From 69a10fb3f4b8769ffd44e4eaa662ab691fa61f4c Mon Sep 17 00:00:00 2001
From: Jeff Layton <jlayton@kernel.org>
Date: Fri, 26 Apr 2019 13:33:39 -0400
Subject: ceph: fix potential use-after-free in ceph_mdsc_build_path

temp is not defined outside of the RCU critical section here. Ensure
we grab that value before we drop the rcu_read_lock.

Reported-by: Al Viro <viro@zeniv.linux.org.uk>
Signed-off-by: Jeff Layton <jlayton@kernel.org>
Signed-off-by: Ilya Dryomov <idryomov@gmail.com>
---
 fs/ceph/mds_client.c | 8 +++++---
 1 file changed, 5 insertions(+), 3 deletions(-)

(limited to 'fs')

diff --git a/fs/ceph/mds_client.c b/fs/ceph/mds_client.c
index 761cb669aa13..b01e2043b1b2 100644
--- a/fs/ceph/mds_client.c
+++ b/fs/ceph/mds_client.c
@@ -2089,13 +2089,14 @@ static inline  u64 __get_oldest_tid(struct ceph_mds_client *mdsc)
  * Encode hidden .snap dirs as a double /, i.e.
  *   foo/.snap/bar -> foo//bar
  */
-char *ceph_mdsc_build_path(struct dentry *dentry, int *plen, u64 *base,
+char *ceph_mdsc_build_path(struct dentry *dentry, int *plen, u64 *pbase,
 			   int stop_on_nosnap)
 {
 	struct dentry *temp;
 	char *path;
 	int len, pos;
 	unsigned seq;
+	u64 base;
 
 	if (!dentry)
 		return ERR_PTR(-EINVAL);
@@ -2151,6 +2152,7 @@ retry:
 			path[--pos] = '/';
 		temp = temp->d_parent;
 	}
+	base = ceph_ino(d_inode(temp));
 	rcu_read_unlock();
 	if (pos != 0 || read_seqretry(&rename_lock, seq)) {
 		pr_err("build_path did not end path lookup where "
@@ -2163,10 +2165,10 @@ retry:
 		goto retry;
 	}
 
-	*base = ceph_ino(d_inode(temp));
+	*pbase = base;
 	*plen = len;
 	dout("build_path on %p %d built %llx '%.*s'\n",
-	     dentry, d_count(dentry), *base, len, path);
+	     dentry, d_count(dentry), base, len, path);
 	return path;
 }
 
-- 
cgit v1.2.3


From 964fff7491e4923e18ff08f2a254c4b94e3f83d6 Mon Sep 17 00:00:00 2001
From: Jeff Layton <jlayton@kernel.org>
Date: Mon, 29 Apr 2019 11:51:02 -0400
Subject: ceph: use ceph_mdsc_build_path instead of clone_dentry_name

While it may be slightly more efficient, it's probably not worthwhile to
optimize for the case that clone_dentry_name handles.
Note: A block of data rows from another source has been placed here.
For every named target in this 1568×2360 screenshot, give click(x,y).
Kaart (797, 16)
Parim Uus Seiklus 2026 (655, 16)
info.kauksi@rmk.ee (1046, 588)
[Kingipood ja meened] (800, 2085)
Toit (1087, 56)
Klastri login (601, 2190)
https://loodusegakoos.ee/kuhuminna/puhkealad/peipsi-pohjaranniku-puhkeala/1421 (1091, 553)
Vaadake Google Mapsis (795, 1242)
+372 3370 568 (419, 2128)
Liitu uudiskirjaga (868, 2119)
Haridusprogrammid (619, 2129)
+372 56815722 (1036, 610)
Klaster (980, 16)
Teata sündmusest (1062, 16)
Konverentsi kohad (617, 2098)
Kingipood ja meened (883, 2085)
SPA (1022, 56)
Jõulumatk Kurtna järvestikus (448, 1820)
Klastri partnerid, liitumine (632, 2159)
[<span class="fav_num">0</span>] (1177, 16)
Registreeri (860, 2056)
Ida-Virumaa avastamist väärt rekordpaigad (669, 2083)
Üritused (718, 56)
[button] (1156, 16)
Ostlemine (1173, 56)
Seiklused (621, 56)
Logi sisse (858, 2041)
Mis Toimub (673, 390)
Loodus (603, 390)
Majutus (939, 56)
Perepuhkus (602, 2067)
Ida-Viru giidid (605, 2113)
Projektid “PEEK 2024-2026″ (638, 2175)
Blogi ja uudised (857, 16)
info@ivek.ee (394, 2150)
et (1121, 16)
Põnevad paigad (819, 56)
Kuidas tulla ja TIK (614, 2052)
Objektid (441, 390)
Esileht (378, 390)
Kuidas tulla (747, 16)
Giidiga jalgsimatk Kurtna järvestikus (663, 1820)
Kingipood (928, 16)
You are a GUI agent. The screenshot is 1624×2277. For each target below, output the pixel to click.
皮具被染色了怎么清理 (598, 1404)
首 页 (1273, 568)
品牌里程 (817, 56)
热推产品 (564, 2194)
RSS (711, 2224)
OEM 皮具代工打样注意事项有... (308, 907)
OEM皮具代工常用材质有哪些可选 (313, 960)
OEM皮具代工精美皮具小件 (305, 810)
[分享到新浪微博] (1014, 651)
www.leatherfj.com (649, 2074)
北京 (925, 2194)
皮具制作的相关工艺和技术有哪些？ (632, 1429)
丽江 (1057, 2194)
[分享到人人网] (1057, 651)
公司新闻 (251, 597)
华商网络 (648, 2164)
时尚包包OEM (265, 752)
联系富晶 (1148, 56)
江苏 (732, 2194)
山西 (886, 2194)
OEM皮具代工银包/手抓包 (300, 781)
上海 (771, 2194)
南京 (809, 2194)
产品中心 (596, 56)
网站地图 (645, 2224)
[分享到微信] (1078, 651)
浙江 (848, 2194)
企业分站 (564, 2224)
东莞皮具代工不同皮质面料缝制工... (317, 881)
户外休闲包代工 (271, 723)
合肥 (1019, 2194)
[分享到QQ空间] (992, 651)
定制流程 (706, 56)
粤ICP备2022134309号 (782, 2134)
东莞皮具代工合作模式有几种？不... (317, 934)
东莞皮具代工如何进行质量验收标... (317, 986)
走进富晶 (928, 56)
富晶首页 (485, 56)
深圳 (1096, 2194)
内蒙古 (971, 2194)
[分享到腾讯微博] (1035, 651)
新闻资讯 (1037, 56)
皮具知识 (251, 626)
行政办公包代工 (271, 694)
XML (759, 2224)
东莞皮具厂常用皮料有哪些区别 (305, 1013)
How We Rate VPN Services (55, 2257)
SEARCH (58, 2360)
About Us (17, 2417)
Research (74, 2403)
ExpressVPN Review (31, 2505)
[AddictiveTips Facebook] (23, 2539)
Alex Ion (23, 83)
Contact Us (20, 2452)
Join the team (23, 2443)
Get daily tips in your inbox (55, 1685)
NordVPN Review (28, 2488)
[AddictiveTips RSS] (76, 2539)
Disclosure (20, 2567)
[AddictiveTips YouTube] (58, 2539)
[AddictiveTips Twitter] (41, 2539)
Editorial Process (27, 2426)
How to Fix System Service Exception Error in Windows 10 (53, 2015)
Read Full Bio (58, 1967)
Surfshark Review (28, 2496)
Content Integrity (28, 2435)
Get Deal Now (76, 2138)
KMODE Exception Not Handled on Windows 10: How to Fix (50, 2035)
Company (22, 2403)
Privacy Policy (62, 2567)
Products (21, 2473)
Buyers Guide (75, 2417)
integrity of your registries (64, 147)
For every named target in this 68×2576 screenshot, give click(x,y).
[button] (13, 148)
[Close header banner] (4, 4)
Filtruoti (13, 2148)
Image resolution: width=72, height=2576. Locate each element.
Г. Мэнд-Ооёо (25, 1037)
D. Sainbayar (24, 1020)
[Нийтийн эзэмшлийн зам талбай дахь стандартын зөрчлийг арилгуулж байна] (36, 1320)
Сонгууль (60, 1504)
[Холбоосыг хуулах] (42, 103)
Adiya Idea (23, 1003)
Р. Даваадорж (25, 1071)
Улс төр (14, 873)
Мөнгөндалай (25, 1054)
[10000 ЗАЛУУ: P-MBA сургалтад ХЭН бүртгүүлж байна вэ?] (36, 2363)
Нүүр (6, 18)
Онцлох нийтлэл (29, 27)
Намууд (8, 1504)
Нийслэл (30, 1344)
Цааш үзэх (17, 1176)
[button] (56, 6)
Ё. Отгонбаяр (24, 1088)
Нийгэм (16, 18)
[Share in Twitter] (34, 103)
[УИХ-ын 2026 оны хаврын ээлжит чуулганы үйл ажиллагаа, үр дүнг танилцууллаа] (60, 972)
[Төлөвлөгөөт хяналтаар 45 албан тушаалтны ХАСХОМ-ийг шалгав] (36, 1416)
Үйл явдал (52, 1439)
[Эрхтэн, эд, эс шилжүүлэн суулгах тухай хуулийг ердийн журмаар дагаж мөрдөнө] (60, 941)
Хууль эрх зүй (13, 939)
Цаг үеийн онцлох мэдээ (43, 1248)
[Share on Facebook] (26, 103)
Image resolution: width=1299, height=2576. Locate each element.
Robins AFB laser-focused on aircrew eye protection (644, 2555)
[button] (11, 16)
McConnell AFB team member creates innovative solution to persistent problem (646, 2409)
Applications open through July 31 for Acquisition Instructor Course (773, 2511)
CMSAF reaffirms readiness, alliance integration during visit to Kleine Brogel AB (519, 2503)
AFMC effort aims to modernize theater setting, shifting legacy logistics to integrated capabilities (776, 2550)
We can get the
same result by just calling ceph_mdsc_build_path when the parent isn't
locked, with less code duplication.

Signed-off-by: Jeff Layton <jlayton@kernel.org>
Reviewed-by: "Yan, Zheng" <zyan@redhat.com>
Signed-off-by: Ilya Dryomov <idryomov@gmail.com>
---
 fs/ceph/mds_client.c | 42 +++---------------------------------------
 1 file changed, 3 insertions(+), 39 deletions(-)

(limited to 'fs')

diff --git a/fs/ceph/mds_client.c b/fs/ceph/mds_client.c
index b01e2043b1b2..7af722834348 100644
--- a/fs/ceph/mds_client.c
+++ b/fs/ceph/mds_client.c
@@ -2172,56 +2172,20 @@ retry:
 	return path;
 }
 
-/* Duplicate the dentry->d_name.name safely */
-static int clone_dentry_name(struct dentry *dentry, const char **ppath,
-			     int *ppathlen)
-{
-	u32 len;
-	char *name;
-
-retry:
-	len = READ_ONCE(dentry->d_name.len);
-	name = kmalloc(len + 1, GFP_NOFS);
-	if (!name)
-		return -ENOMEM;
-
-	spin_lock(&dentry->d_lock);
-	if (dentry->d_name.len != len) {
-		spin_unlock(&dentry->d_lock);
-		kfree(name);
-		goto retry;
-	}
-	memcpy(name, dentry->d_name.name, len);
-	spin_unlock(&dentry->d_lock);
-
-	name[len] = '\0';
-	*ppath = name;
-	*ppathlen = len;
-	return 0;
-}
-
 static int build_dentry_path(struct dentry *dentry, struct inode *dir,
 			     const char **ppath, int *ppathlen, u64 *pino,
 			     bool *pfreepath, bool parent_locked)
 {
-	int ret;
 	char *path;
 
 	rcu_read_lock();
 	if (!dir)
 		dir = d_inode_rcu(dentry->d_parent);
-	if (dir && ceph_snap(dir) == CEPH_NOSNAP) {
+	if (dir && parent_locked && ceph_snap(dir) == CEPH_NOSNAP) {
 		*pino = ceph_ino(dir);
 		rcu_read_unlock();
-		if (parent_locked) {
-			*ppath = dentry->d_name.name;
-			*ppathlen = dentry->d_name.len;
-		} else {
-			ret = clone_dentry_name(dentry, ppath, ppathlen);
-			if (ret)
-				return ret;
-			*pfreepath = true;
-		}
+		*ppath = dentry->d_name.name;
+		*ppathlen = dentry->d_name.len;
 		return 0;
 	}
 	rcu_read_unlock();
-- 
cgit v1.2.3


From f77f21bb28367d0ac4861a24da1db118bba850e6 Mon Sep 17 00:00:00 2001
From: Jeff Layton <jlayton@kernel.org>
Date: Mon, 29 Apr 2019 12:13:14 -0400
Subject: ceph: use __getname/__putname in ceph_mdsc_build_path

Al suggested we get rid of the kmalloc here and just use __getname
and __putname to get a full PATH_MAX pathname buffer.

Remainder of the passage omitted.